*** Opening RECORDED DATA ***
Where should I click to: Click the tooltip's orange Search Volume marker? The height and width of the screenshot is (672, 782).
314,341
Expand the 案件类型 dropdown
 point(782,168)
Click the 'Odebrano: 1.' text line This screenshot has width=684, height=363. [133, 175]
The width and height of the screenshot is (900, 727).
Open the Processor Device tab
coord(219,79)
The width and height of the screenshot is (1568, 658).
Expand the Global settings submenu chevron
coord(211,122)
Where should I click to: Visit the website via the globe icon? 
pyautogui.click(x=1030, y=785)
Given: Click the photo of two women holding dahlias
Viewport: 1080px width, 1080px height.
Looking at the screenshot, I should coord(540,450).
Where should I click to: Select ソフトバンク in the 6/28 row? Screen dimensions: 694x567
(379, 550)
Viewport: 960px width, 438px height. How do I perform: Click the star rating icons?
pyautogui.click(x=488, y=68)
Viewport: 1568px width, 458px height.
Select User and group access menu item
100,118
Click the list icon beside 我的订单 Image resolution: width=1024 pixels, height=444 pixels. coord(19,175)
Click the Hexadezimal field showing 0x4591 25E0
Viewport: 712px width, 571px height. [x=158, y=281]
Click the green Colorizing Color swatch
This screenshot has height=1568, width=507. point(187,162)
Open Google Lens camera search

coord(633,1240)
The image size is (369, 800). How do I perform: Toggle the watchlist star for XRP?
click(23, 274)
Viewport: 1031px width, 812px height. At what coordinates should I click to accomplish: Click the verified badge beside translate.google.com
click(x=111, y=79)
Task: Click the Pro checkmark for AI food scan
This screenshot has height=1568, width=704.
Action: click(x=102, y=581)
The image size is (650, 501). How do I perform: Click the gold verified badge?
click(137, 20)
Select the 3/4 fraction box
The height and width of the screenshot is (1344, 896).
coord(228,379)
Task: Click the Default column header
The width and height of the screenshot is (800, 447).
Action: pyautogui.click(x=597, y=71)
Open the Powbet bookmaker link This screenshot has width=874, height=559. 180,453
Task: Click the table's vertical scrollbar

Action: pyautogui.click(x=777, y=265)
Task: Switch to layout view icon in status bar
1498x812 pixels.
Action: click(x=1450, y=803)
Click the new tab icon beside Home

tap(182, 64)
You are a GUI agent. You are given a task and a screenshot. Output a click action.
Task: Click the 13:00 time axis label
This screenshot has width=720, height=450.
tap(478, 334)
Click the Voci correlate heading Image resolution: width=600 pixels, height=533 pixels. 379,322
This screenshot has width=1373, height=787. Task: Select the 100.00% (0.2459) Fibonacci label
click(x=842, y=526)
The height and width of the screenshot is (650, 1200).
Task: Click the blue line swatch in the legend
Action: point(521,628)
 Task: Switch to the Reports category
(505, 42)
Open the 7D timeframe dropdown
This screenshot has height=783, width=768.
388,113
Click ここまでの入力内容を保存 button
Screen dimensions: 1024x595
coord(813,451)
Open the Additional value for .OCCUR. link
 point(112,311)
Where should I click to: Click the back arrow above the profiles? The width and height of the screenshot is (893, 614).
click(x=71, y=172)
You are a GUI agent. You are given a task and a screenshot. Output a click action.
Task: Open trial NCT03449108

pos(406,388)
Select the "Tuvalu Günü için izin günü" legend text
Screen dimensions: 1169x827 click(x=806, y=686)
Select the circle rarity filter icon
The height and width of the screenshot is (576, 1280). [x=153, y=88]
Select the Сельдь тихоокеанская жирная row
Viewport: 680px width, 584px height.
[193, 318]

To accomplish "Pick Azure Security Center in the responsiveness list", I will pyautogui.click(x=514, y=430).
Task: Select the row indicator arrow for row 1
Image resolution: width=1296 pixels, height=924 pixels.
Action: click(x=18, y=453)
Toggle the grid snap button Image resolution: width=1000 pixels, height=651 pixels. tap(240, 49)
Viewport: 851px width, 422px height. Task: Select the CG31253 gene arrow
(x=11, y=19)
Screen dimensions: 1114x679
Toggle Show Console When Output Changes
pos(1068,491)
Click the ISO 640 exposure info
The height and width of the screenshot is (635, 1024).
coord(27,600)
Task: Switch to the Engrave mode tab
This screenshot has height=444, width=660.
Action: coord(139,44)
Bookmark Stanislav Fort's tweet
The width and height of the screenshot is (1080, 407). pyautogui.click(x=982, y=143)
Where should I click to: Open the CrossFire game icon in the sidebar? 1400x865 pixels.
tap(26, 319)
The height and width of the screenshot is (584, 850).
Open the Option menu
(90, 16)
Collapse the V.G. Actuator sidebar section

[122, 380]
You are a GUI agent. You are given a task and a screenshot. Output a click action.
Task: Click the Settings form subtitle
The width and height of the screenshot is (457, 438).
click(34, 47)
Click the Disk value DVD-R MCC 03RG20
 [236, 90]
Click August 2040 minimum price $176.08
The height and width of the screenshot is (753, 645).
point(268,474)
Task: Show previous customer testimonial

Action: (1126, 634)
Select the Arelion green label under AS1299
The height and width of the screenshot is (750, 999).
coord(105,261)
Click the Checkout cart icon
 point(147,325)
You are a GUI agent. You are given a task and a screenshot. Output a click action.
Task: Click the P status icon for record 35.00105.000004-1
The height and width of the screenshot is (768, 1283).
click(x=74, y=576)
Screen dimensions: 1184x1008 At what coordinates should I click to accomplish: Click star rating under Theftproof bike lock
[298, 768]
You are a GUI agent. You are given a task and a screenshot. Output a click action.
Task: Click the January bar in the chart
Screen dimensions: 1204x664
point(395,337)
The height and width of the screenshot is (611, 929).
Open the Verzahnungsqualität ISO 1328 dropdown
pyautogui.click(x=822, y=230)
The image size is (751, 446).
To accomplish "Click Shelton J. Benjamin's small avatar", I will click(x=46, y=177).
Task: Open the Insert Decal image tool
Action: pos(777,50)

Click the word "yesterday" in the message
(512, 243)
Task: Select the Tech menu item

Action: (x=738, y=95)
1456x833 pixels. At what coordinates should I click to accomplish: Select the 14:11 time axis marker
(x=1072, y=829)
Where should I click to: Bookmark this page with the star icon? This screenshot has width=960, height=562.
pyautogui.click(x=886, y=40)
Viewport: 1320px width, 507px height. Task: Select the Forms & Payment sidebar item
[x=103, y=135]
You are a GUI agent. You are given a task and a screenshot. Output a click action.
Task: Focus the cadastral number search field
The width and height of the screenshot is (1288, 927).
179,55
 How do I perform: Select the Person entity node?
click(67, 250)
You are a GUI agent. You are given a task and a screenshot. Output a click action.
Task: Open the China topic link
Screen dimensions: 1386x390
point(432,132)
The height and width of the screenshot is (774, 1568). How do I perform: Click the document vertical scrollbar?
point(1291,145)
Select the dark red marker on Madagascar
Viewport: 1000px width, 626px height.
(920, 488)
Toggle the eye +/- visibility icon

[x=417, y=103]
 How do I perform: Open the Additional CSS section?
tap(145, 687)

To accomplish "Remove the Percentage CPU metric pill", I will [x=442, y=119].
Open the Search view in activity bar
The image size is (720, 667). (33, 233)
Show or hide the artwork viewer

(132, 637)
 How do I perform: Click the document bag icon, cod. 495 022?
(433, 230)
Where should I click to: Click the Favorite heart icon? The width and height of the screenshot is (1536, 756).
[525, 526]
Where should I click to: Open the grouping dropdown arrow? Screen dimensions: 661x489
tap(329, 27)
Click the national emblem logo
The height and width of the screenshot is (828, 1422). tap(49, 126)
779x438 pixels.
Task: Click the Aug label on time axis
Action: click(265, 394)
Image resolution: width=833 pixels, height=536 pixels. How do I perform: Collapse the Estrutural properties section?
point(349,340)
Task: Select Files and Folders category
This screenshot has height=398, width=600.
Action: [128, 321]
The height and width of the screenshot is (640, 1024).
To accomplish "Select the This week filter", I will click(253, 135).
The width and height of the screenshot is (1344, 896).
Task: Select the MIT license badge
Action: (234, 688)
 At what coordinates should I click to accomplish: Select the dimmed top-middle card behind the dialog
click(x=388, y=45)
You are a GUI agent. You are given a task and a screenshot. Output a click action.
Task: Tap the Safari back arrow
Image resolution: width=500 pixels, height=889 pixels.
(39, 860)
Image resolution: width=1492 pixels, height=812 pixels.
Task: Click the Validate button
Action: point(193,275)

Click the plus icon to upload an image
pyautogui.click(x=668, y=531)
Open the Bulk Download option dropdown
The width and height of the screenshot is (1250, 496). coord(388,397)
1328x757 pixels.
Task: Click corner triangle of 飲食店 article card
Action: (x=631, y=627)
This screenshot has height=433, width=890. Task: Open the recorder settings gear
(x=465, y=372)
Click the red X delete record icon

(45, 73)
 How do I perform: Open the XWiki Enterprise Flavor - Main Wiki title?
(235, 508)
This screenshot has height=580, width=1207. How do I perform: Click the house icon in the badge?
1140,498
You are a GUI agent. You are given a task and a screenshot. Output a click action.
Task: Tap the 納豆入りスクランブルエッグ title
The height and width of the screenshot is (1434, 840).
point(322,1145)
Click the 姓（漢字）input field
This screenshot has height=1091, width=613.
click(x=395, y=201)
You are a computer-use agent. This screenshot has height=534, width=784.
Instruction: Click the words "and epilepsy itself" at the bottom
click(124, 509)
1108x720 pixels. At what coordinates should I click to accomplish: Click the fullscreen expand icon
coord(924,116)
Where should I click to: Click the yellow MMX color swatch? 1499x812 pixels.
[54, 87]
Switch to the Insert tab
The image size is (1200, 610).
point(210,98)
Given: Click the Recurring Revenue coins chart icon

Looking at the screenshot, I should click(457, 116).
*** Closing RECORDED DATA ***
=== TASK PROMPT ===
The reply should consist solely of the lines above from the one that has "Expand the Global settings submenu chevron" through the one that has "Click the list", reproduced exactly.

=== SOLUTION ===
Expand the Global settings submenu chevron
coord(211,122)
Where should I click to: Visit the website via the globe icon? 
pyautogui.click(x=1030, y=785)
Given: Click the photo of two women holding dahlias
Viewport: 1080px width, 1080px height.
Looking at the screenshot, I should coord(540,450).
Where should I click to: Select ソフトバンク in the 6/28 row? Screen dimensions: 694x567
(379, 550)
Viewport: 960px width, 438px height. How do I perform: Click the star rating icons?
pyautogui.click(x=488, y=68)
Viewport: 1568px width, 458px height.
Select User and group access menu item
100,118
Click the list icon beside 我的订单 Image resolution: width=1024 pixels, height=444 pixels. coord(19,175)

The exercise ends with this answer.